The Satellite Sentinel Project: A New Template for Documenting War Crimes

Everyday unique applications for geospatial imagery and image analysis are being developed, outside of traditional applications, to understand what is happening around the world.  Currently, geospatial imagery and GIS are playing a role in the work to end the humanitarian crisis in Sudan. A group created by Not on Our Watch, Enough, the Harvard Humanitarian Initiative, DigitalGlobe, and Google, the Satellite Sentinel Project (SSP) is working on “deterring a return to full-scale civil war between northern and southern Sudan and deterring and documenting threats to civilians along both sides of the border. SSP focuses world attention on mass atrocities in Sudan and uses its imagery and analysis to generate rapid responses on human rights and human security concerns.” (SSP)

The concept of utilizing commercial satellite imagery to monitor a country’s activities is not a new one; however according to the Satellite Sentinel Project’s web site “SSP is the first sustained public effort to systematically monitor and report on potential hotspots and threats to human security in near real-time.” This is a shift in the type of people who are using satellite imagery for surveillance and may mark a new era in civilian efforts to bring the atrocities of a government regime to the world stage. While mapping initiatives and geo-enabled applications are markets that are growing commercially, the SSP represents a new breed of imagery and analysis consumer; in particular one where small groups of civilian GIS experts are being leveraged to provide information regarding a political issue that is being monitored by non-GIS and non-governmental entities.
--- --- ---
PROMPT 1 ::
From the Satellite Sentinel Project article, extract the passage that opens with the words containing "The concept of" and closes with "and non-governmental entities.".
PROMPT 2 ::
According to the Satellite Sentinel Project article, which groups created the project?
PROMPT 3 ::
Carry on the Satellite Sentinel Project article, starting after its last sentence.
The listing that comes next is separate material and has no connection to the article on the Satellite Sentinel Project.

COLLECTED DATA ::
--- --- ---
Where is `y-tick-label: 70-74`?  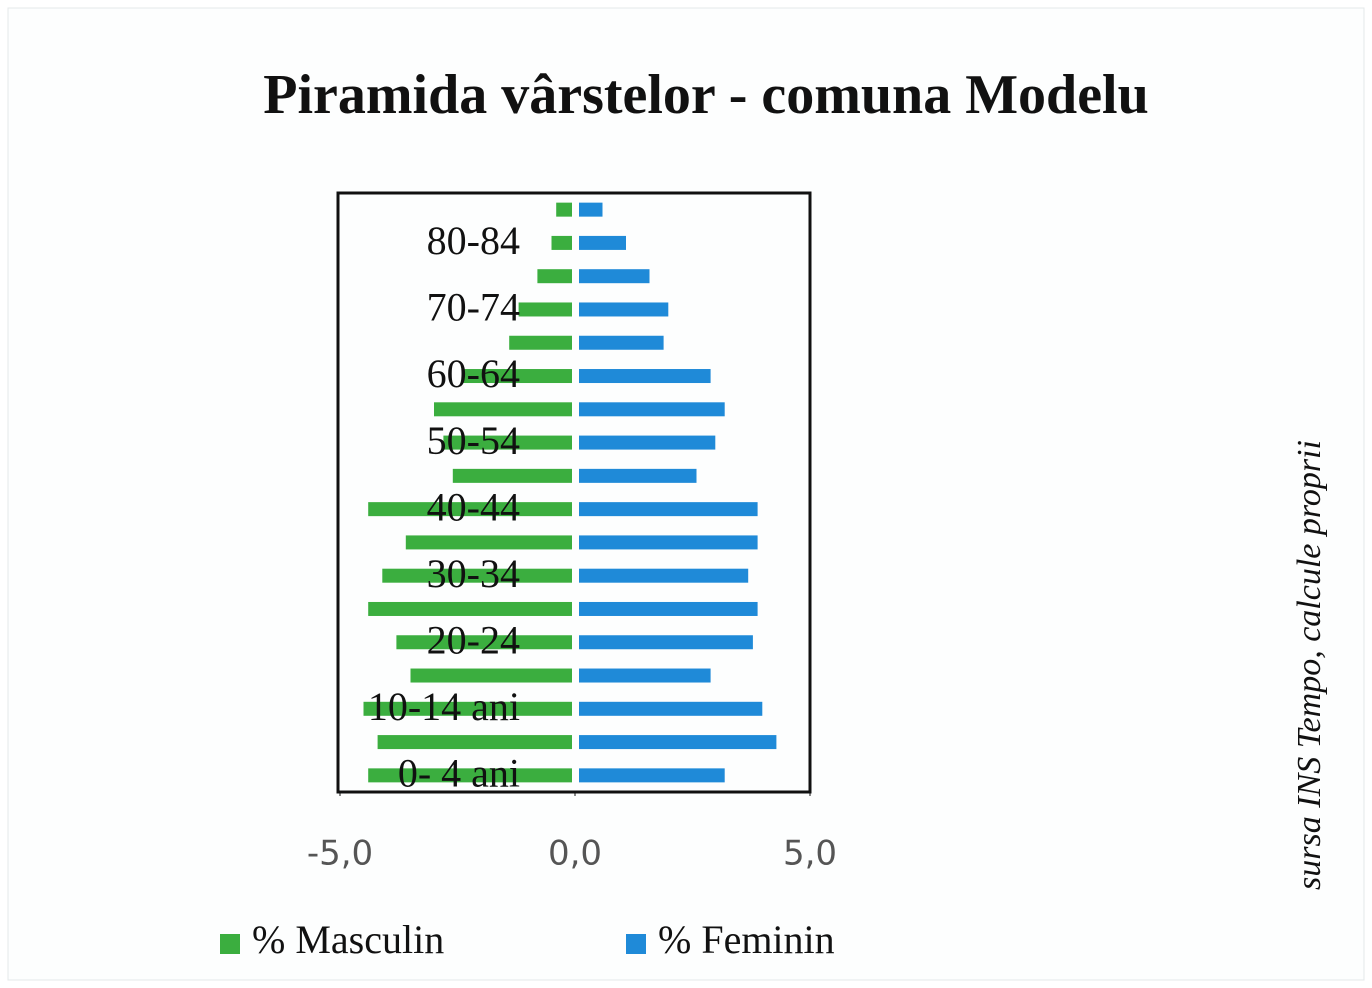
--- --- ---
REPLY 1 ::
The concept of utilizing commercial satellite imagery to monitor a country’s activities is not a new one; however according to the Satellite Sentinel Project’s web site “SSP is the first sustained public effort to systematically monitor and report on potential hotspots and threats to human security in near real-time.” This is a shift in the type of people who are using satellite imagery for surveillance and may mark a new era in civilian efforts to bring the atrocities of a government regime to the world stage. While mapping initiatives and geo-enabled applications are markets that are growing commercially, the SSP represents a new breed of imagery and analysis consumer; in particular one where small groups of civilian GIS experts are being leveraged to provide information regarding a political issue that is being monitored by non-GIS and non-governmental entities.

REPLY 2 ::
Not on Our Watch, Enough, the Harvard Humanitarian Initiative, DigitalGlobe, and Google.

REPLY 3 ::
In an age of declining domestic budgets, the SSP represents a new way forward for both the GIS industry and the political activists who are looking to bring attention to political and humanitarian activities throughout the world. Only time will tell just how successful this project is in achieving its goals and to what extent imagery and imagery analysis can be leveraged for similar activities in the future. However, the SSP has already achieved the goal of providing a new template for civilian entities to leverage non-governmental resources to document war crimes and to affect political change.

How else do you see geospatial imagery and image analysis impacting humanitarian efforts?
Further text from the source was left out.